• _DOCUMENT SECTION_:
Web U: Learning the New Rules of Search
Do your competitive research via social tagging
At the most recent Search Engine Strategies conference in San José, I had the privilege of sitting on a panel that took any and all questions about organic search techniques.
One of the most interesting questions that came up was, "How do you see SEO changing over the next few years?"
Dave Naylor from Bronco Ltd. piped up. Dave said the fundamentals of SEO and the basic algorithms likely won't change drastically, but there is certainly great potential for search engines to change the rules of the game. He pointed to Yahoo Site Explorer as an example. Yahoo has launched a toolset that allows SEOs and Webmasters to research sites. Dave postulated that authentication would be the next step for such a toolset; that is, you would research your site by placing an authentication file on your server à la Google Sitemaps, with the end result being that you can see your data, but no data from other sites or competitors.
A move like this, which would block our ability to do competitive research at that level, would be a setback, if not a crushing blow, to SEO as we know it. That got me thinking. Where would that leave all of us search engine optimizers? What research avenues would be left?
Typically, when it comes to social tagging and link-bait, we're always angling to acquire links and effectively tag content in order to invite links. However, if we do start losing transparency at the search engines, social networks and link-bait campaigns will become as important a tool for research as they are for promotion.
Assuming competitors now hide link data behind a curtain at the search engine level, where else could that data, or comparably useful data, be found? The first stop on the research path now shifts from the search engines to the top social tagging engines.
I'll touch on Yahoo-owned del.icio.us (which I have yet to type correctly on the first try). Del.icio.us, a social site, lets users share bookmark lists. The bookmarks are searchable, and links in del.icio.us count as inbound links to the sites listed there. So what information can be gleaned about competitors from this system?

Records from a data source
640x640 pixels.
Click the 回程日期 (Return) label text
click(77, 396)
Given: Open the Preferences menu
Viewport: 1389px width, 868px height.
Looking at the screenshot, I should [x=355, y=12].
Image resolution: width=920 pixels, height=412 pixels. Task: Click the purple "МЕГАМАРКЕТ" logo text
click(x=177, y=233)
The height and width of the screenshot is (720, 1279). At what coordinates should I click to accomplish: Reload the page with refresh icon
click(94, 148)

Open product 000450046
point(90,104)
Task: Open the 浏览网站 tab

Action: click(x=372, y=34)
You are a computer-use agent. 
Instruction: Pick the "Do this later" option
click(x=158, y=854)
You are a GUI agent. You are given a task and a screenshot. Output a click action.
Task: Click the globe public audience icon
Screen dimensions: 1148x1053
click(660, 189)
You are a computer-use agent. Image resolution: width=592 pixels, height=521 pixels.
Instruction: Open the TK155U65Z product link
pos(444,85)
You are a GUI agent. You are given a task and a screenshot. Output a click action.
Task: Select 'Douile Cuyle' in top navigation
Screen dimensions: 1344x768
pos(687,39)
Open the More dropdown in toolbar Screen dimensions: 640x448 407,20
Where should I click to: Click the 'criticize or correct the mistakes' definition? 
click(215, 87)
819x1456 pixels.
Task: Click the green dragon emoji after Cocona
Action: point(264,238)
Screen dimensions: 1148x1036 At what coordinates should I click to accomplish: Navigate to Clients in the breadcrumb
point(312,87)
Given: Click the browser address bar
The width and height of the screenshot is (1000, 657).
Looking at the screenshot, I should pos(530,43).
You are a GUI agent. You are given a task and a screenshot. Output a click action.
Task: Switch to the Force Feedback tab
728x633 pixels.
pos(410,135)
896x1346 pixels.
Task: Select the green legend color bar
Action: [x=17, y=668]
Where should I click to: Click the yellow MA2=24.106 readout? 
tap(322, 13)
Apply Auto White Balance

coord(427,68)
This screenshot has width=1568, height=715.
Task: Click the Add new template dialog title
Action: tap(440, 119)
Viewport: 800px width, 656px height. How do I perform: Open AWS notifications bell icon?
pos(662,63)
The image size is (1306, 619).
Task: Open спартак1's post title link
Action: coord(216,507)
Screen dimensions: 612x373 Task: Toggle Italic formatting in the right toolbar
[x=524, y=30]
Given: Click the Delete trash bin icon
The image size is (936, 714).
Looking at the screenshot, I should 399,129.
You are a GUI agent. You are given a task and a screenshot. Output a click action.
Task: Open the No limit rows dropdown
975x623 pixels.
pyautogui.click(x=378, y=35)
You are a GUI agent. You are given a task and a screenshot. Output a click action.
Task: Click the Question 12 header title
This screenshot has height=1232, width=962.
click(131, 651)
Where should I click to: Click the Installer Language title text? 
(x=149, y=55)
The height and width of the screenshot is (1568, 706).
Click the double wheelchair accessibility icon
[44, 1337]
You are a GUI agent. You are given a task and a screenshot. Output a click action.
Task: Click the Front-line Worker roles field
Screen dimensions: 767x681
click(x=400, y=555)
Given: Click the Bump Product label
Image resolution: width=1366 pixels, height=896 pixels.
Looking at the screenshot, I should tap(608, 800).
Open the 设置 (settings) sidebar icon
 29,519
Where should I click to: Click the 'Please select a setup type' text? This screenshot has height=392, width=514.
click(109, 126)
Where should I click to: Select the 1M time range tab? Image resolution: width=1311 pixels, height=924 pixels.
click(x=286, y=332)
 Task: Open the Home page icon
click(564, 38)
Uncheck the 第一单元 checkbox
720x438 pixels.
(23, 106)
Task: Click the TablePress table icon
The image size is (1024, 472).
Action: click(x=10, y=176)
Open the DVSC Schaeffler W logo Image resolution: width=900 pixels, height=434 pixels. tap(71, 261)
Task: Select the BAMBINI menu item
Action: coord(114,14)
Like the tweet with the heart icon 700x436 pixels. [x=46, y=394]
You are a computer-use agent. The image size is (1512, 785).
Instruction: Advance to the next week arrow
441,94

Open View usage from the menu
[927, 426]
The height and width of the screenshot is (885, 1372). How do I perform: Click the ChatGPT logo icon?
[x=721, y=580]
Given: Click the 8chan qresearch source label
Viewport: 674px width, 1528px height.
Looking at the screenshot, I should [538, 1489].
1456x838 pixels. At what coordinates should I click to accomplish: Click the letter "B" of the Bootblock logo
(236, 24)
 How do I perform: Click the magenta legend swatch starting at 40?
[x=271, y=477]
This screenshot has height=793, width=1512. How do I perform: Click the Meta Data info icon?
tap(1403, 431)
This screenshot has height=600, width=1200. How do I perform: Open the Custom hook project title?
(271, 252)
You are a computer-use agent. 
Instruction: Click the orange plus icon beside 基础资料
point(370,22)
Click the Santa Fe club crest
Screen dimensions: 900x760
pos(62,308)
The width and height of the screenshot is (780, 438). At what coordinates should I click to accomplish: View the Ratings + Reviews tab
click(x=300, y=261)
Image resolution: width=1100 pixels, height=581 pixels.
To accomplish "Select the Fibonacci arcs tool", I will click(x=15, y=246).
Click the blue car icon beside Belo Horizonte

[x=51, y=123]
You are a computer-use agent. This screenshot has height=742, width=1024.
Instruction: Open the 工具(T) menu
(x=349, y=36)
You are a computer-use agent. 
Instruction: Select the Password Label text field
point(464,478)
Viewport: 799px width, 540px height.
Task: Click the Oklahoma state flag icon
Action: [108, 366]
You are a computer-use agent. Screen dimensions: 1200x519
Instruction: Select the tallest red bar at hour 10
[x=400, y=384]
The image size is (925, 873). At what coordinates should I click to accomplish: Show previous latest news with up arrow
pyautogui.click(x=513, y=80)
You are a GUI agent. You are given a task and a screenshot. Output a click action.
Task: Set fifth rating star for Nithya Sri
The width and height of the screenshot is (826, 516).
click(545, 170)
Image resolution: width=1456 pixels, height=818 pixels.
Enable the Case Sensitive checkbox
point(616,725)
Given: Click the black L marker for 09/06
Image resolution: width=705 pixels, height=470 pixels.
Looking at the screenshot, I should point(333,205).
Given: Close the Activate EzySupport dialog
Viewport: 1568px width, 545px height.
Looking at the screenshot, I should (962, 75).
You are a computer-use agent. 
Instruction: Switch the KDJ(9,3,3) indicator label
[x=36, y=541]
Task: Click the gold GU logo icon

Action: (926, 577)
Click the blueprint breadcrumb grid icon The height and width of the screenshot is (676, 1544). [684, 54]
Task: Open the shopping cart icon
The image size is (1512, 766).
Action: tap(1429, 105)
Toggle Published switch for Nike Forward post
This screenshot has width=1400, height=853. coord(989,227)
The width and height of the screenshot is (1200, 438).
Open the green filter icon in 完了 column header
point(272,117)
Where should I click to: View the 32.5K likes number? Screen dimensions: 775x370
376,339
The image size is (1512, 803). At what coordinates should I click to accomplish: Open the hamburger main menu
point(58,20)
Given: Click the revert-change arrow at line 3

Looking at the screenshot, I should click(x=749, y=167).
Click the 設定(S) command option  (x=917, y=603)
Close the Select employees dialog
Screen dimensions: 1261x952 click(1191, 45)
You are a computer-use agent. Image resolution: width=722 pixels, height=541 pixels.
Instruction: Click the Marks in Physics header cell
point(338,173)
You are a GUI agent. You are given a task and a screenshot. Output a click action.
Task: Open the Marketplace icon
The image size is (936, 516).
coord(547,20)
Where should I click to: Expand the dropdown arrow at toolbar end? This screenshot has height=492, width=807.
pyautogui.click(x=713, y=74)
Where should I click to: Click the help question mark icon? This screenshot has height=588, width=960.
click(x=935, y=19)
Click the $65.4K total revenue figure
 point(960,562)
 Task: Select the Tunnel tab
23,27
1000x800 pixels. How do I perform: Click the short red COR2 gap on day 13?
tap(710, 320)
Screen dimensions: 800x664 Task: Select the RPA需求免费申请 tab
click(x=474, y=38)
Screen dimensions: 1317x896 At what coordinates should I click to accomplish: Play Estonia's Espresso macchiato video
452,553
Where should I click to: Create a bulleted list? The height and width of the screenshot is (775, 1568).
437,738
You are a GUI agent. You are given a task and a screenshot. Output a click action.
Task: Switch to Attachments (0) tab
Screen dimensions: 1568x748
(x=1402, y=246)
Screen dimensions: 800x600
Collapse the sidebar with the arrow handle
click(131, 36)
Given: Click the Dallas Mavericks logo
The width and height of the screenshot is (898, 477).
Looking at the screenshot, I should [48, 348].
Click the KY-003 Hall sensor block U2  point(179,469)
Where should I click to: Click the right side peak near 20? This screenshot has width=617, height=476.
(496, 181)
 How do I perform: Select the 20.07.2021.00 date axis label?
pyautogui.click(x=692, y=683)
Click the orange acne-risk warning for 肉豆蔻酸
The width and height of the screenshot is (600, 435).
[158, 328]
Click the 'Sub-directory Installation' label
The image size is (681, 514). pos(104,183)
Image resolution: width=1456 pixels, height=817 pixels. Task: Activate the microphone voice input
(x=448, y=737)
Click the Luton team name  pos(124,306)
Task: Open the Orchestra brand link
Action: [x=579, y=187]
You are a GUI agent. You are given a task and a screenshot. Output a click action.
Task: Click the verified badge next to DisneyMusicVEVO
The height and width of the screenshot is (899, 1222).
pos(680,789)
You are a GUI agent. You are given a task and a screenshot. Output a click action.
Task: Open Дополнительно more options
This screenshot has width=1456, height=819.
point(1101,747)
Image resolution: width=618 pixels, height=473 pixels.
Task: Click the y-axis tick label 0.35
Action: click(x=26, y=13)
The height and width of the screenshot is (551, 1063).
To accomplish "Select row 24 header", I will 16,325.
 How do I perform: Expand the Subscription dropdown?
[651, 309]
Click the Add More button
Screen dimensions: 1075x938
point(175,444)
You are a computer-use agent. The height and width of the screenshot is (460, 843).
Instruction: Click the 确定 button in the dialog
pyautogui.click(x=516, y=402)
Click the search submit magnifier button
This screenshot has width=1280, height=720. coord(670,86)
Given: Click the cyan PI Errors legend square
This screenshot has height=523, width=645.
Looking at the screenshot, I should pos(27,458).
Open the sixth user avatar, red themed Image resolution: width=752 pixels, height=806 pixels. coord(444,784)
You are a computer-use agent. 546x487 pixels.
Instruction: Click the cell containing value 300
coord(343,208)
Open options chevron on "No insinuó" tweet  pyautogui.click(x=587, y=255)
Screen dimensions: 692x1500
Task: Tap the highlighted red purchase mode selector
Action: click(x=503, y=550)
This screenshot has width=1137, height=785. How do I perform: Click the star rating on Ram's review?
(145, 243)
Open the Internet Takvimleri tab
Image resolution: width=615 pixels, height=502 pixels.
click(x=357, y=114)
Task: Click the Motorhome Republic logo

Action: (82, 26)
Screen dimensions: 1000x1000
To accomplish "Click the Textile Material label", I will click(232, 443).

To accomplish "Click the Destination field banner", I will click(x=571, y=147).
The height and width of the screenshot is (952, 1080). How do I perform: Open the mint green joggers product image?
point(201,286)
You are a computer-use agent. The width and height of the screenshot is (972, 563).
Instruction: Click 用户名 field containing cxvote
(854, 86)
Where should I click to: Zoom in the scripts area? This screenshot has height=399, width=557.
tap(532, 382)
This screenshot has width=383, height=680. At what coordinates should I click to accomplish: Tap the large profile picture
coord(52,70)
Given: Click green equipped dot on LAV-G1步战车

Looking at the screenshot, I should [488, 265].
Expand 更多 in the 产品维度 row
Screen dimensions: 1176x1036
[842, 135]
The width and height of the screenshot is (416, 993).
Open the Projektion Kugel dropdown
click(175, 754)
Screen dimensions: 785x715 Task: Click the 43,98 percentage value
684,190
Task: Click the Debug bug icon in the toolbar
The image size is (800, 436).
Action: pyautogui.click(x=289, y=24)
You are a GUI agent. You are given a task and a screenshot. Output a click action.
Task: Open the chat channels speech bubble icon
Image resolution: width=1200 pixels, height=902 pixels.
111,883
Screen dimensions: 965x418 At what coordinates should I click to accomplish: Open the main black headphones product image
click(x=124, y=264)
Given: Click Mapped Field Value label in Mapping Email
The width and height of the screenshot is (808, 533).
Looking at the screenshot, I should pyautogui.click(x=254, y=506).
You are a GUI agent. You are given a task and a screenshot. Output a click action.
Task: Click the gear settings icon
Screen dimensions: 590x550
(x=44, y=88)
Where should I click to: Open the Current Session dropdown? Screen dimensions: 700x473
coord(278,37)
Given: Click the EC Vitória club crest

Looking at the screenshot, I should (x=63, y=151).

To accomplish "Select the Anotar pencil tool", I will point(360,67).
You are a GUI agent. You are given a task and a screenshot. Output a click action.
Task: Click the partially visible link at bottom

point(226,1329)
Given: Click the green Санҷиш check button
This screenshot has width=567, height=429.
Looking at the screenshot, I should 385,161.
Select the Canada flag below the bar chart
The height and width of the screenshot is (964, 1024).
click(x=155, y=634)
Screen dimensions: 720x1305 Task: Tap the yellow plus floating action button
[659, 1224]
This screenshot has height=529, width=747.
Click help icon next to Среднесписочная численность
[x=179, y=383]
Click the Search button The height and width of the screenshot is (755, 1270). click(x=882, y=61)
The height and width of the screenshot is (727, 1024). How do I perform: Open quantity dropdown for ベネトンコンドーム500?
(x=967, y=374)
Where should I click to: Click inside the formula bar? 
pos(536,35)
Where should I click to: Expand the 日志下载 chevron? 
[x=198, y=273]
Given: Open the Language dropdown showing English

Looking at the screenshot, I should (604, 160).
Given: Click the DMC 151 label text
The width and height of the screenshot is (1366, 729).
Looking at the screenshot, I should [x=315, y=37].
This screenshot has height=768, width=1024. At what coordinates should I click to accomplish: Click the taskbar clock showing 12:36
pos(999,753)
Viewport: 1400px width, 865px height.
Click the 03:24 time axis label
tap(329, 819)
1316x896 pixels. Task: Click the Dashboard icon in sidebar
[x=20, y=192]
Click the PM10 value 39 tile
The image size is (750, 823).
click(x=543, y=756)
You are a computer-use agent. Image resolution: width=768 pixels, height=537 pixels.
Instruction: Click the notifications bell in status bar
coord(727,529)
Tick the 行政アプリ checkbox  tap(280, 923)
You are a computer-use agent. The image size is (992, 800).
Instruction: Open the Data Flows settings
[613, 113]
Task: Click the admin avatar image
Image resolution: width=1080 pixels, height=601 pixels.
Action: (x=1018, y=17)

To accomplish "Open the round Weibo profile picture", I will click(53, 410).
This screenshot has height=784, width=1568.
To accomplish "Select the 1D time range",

• _QUESTIONS_:
1. In the SEO article, which Yahoo toolset does Dave Naylor point to as an example?
2. For each statement, say whether it agrees with the SEO article, and quote the words that decide it. (a) The conference panel took questions about organic search techniques. (b) Dave Naylor said the basic algorithms of SEO are likely to change drastically. (c) Links in del.icio.us count as inbound links to the sites listed there.
3. Pick up the SEO article after its last sentence and keep writing it.
The listing plays no part in this work.

• _WRITTEN RESPONSES_:
1. Yahoo Site Explorer.

2.
(a) Yes: "took any and all questions about organic search techniques."
(b) No: "the fundamentals of SEO and the basic algorithms likely won't change drastically."
(c) Yes: "links in del.icio.us count as inbound links to the sites listed there."

3.
>Step One: Enter the competitor's name as the initial search query. This results in a listing of all bookmarks to pages containing information about the competitor.
Simply scanning this list often reveals extremely popular sites that have mentioned one or more competitors. I, of course, want to be mentioned alongside my or my client's competitors, so I will visit these sites and see if there is an opportunity for a mention.
The sweetest part of del.icio.us (wow - typed it correctly that time) is that it shares "saved by 'x' other people" data. The higher the number, the more reputable the source and the more valuable the link.
The type of data available from del.icio.us, digg.com, Furl.net, Technorati.com, Flickr.com, StumbleUpon.com, and a host of other players can be very revealing, but it does require some dedication and time to unearth and interpret.
>Step Two: Mimic the competitor and go after some of those same viral links. These are great links because they are free and social. Users share them and pass them around, ultimately causing a spike in traffic. While the spike dies down quickly, traffic usually settles at a higher level than it was prior to the spike.
Link-buying is great and can work well in the short term, but social linking is the real deal. It's exactly what search engines want: It's real, it's natural, it's long-lasting, and it's authoritative. Just because it conforms to what search engines think is natural doesn't mean you can't own the system. It just takes a bit more thought and a few "friends."